* FRAGMENTO CITADO
◇ ◇ ◇ ◇ ◇
Aunque
un servidor tenga muy presente aquello de que la felicidad pasa por quererse a
uno mismo, hay mucha gente que no lo tiene tan claro y, en vez de pasar por
este mundo con la mayor de las alegrías, viven amargados por culpa de sus
propios complejos, esos que nos acompañan desde la cuna. El ir suavizándolos o
agudizándolos, depende más de uno que de los demás (no nos olvidemos que al
resto les importan bien poco y que, simplemente, son un mal menor con el que
pueden jugar a su antojo).
Quizá
los cánones tengan mucho que ver en esto de la perfección (algo que nunca me he
creído por mucho que la televisión, el cine o las revistas se empeñen), pero la
capacidad para decidir si la imperfección es lo único realmente maravilloso que
envuelve a esta especie humana, reside en nosotros, unos dioses quiméricos
atestados de diferencias y a los que ser feos o guapos, simpáticos o antipáticos,
gordos o flacos, rubios o morenos, condiciona directa o indirectamente en su
vida diaria.
Según
la psicología (esa ciencia que sabe solucionarlo todo y no arregla nada), la
mayor parte de los acomplejados pasan por un proceso bastante similar que
integra las mofas de los iguales en edad infantil, la vergüenza de la víctima,
la aproximación a otros con similares problemas y el crecimiento personal a lo
largo del tiempo. Además, todos ellos son fácilmente reconocibles: son amables
y tienen buenas maneras pero erizan el vello ante la mínima sospecha de agravio,
se ponen a la defensiva, hacen personal lo impersonal, sienten envidias
familiares y se rodean de acérrimos aduladores. En ciertos casos (yo diría la
mayoría) también deberíamos incluir la venganza, ese medio terapeútico tan
humano que desbarata más que arregla, pero que en muchas ocasiones es lo único
que nos queda. Si no me creen les podría citar una veintena de casos bien
conocidos (seguro que también ustedes tienen algún caso cercano) donde estos
seres acomplejados han tomado la justicia por bandera y han escarmentado a los
que otrora eran verdugos, cómplices o, simplemente, se parecían a estos.
◇ ◇ ◇ ◇ ◇
* DATOS EXTRAÍDOS
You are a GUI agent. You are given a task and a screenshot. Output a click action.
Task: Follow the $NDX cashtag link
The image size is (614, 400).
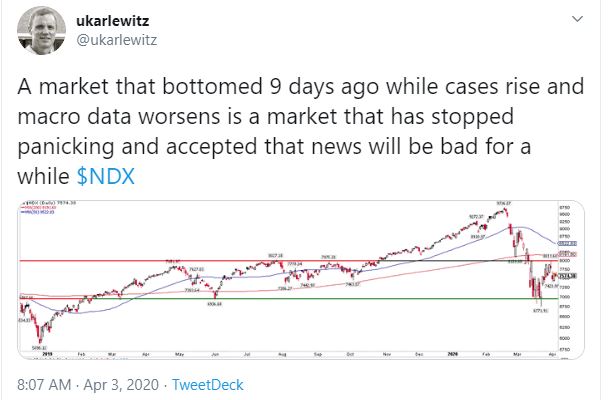[106, 176]
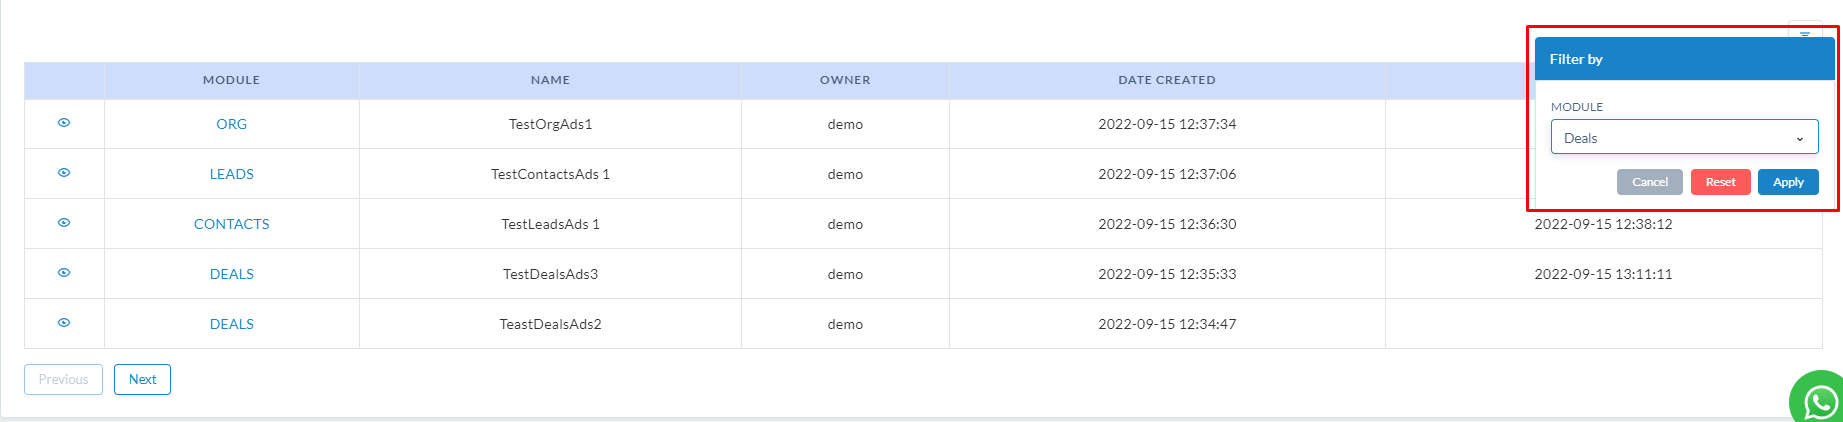
Task: View TeastDealsAds2 using its eye icon
Action: click(64, 323)
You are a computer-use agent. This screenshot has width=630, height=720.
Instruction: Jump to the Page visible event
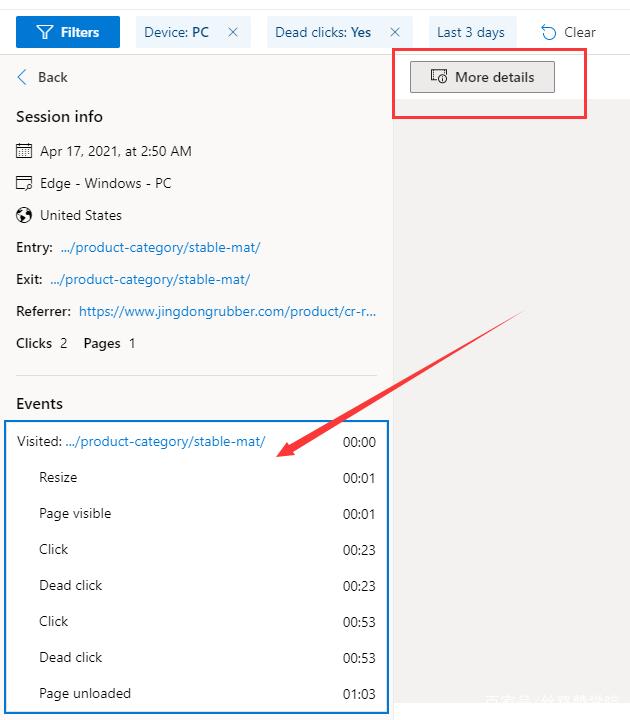75,513
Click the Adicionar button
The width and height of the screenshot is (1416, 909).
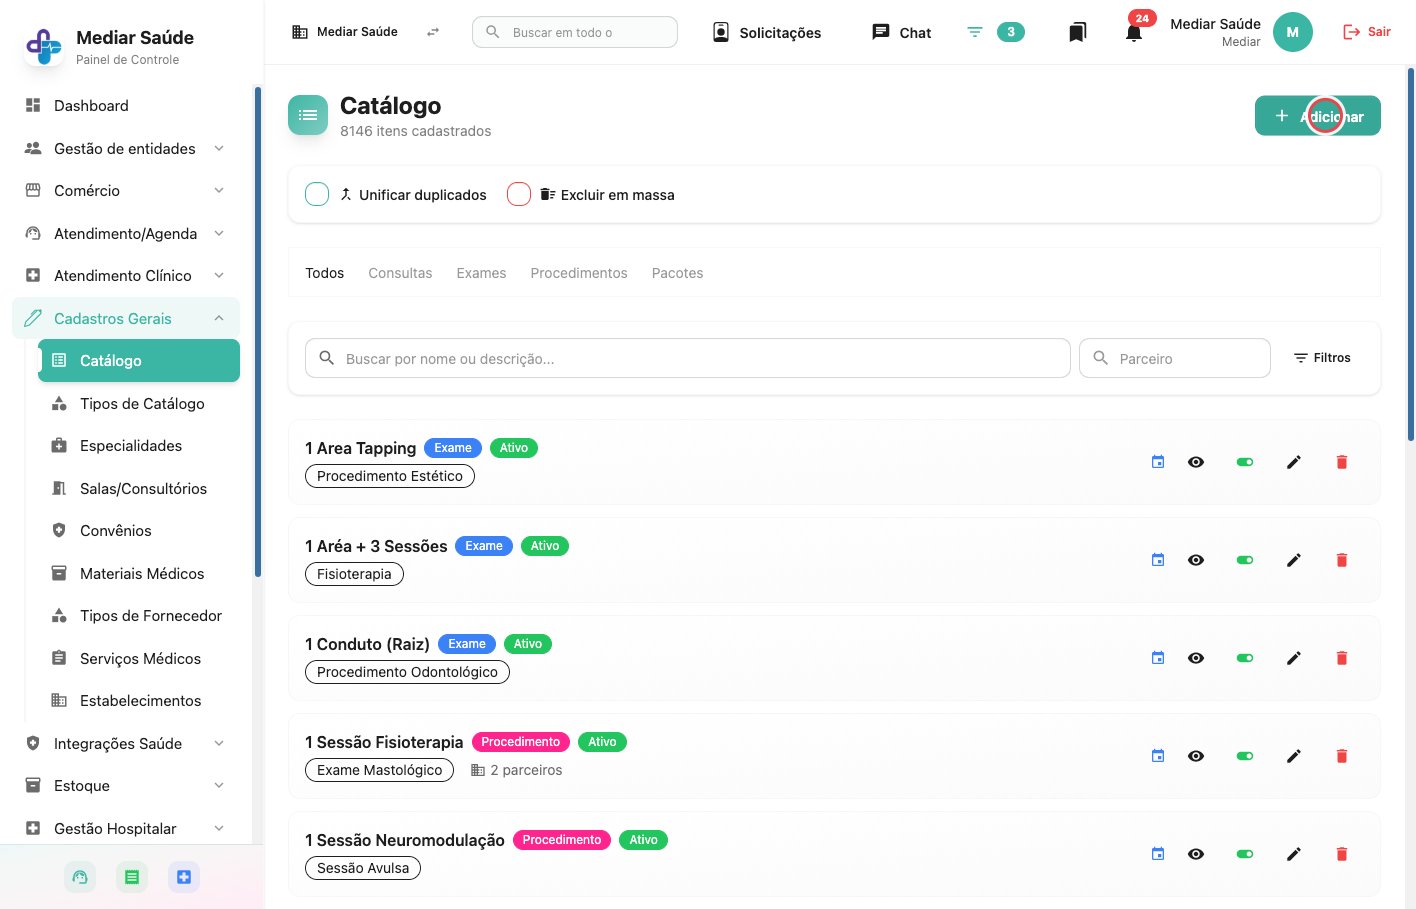click(1317, 116)
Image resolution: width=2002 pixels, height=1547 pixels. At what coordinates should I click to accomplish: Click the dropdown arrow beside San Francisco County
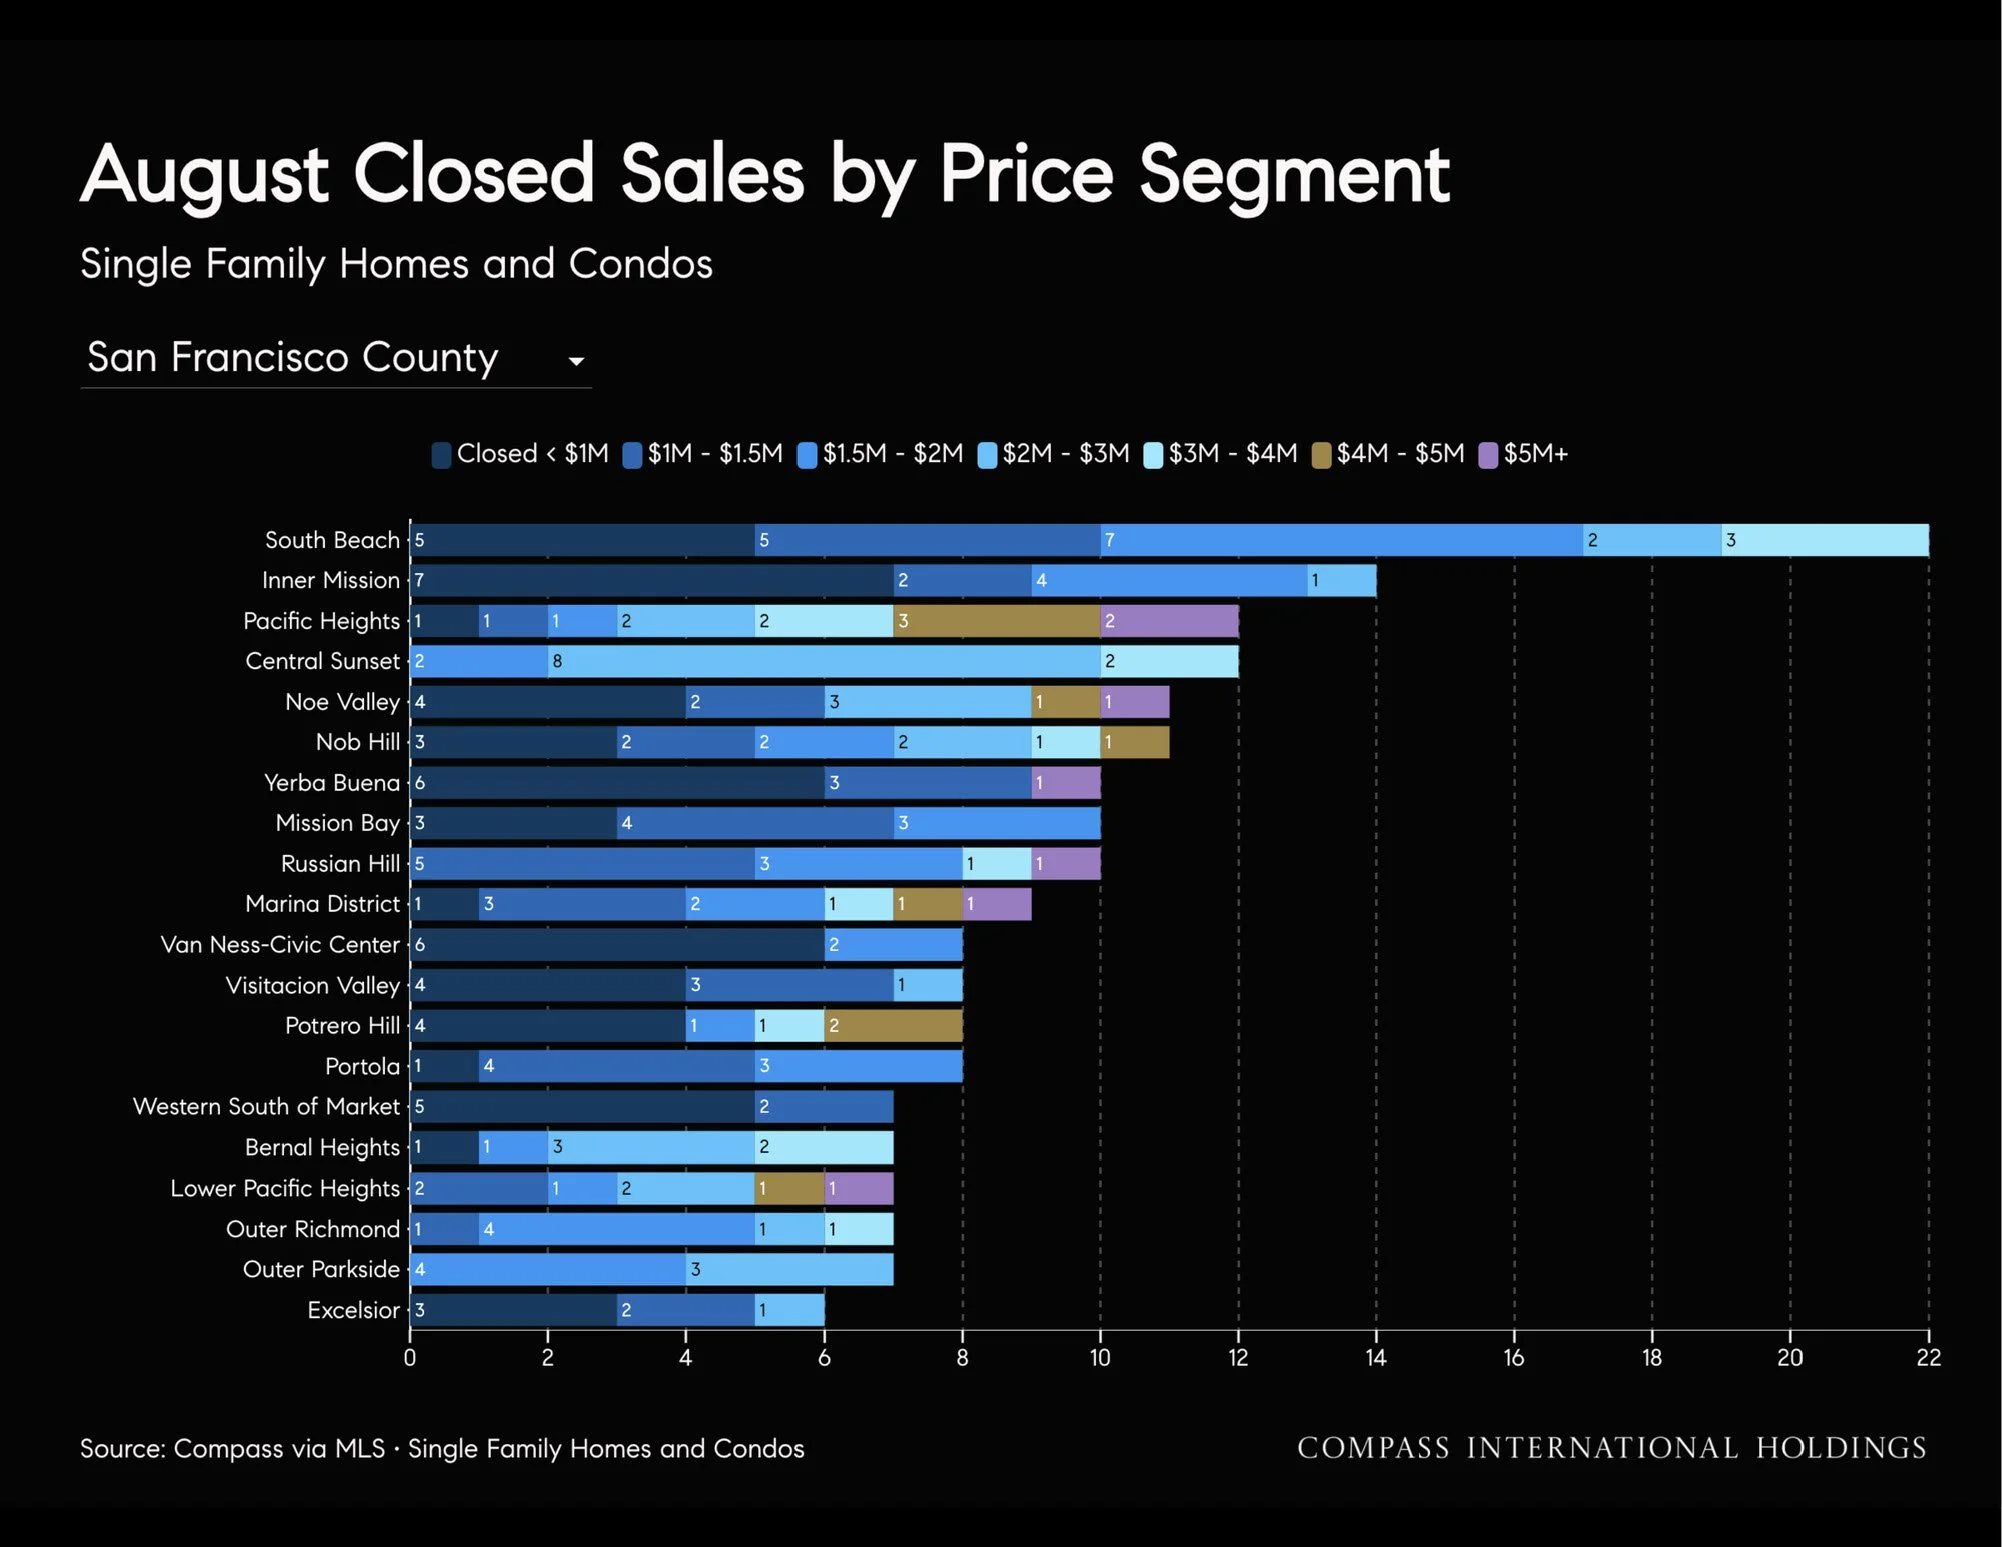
◇ ◇ ◇ ◇ ◇
Sigue escribiendo el texto sobre los complejos a partir de su última frase. Los registros vienen de otra fuente distinta.

* RESPUESTA ESCRITA
Por
una vez intenten hacerme caso y preocúpense por deshacerse de los lastres
personales, de hacer caso omiso a las opiniones ajenas, de limpiar el odio que
ha ido acumulándose en su interior, de aferrarse a los corazones que les
ofrecen su mano…, o por el contrario, se convertirán en otros de esos seres
grises y malhumorados que se han olvidado de mirar al frente con una sonrisa
despreocupada.
Y
si mi consejo no les basta y necesitan alguna otra evidencia de estas razones,
echen un vistazo a Por qué la señora G.
se volvió tan gruñona, un libro ilustrado de Sonja Bougaeva (Editorial
Takatuka) que les dará buena cuenta de que los complejos innecesarios, como las
dagas, tienen un doble filo: aquel con el que nos hieren los demás y aquel con
el que nosotros nos herimos.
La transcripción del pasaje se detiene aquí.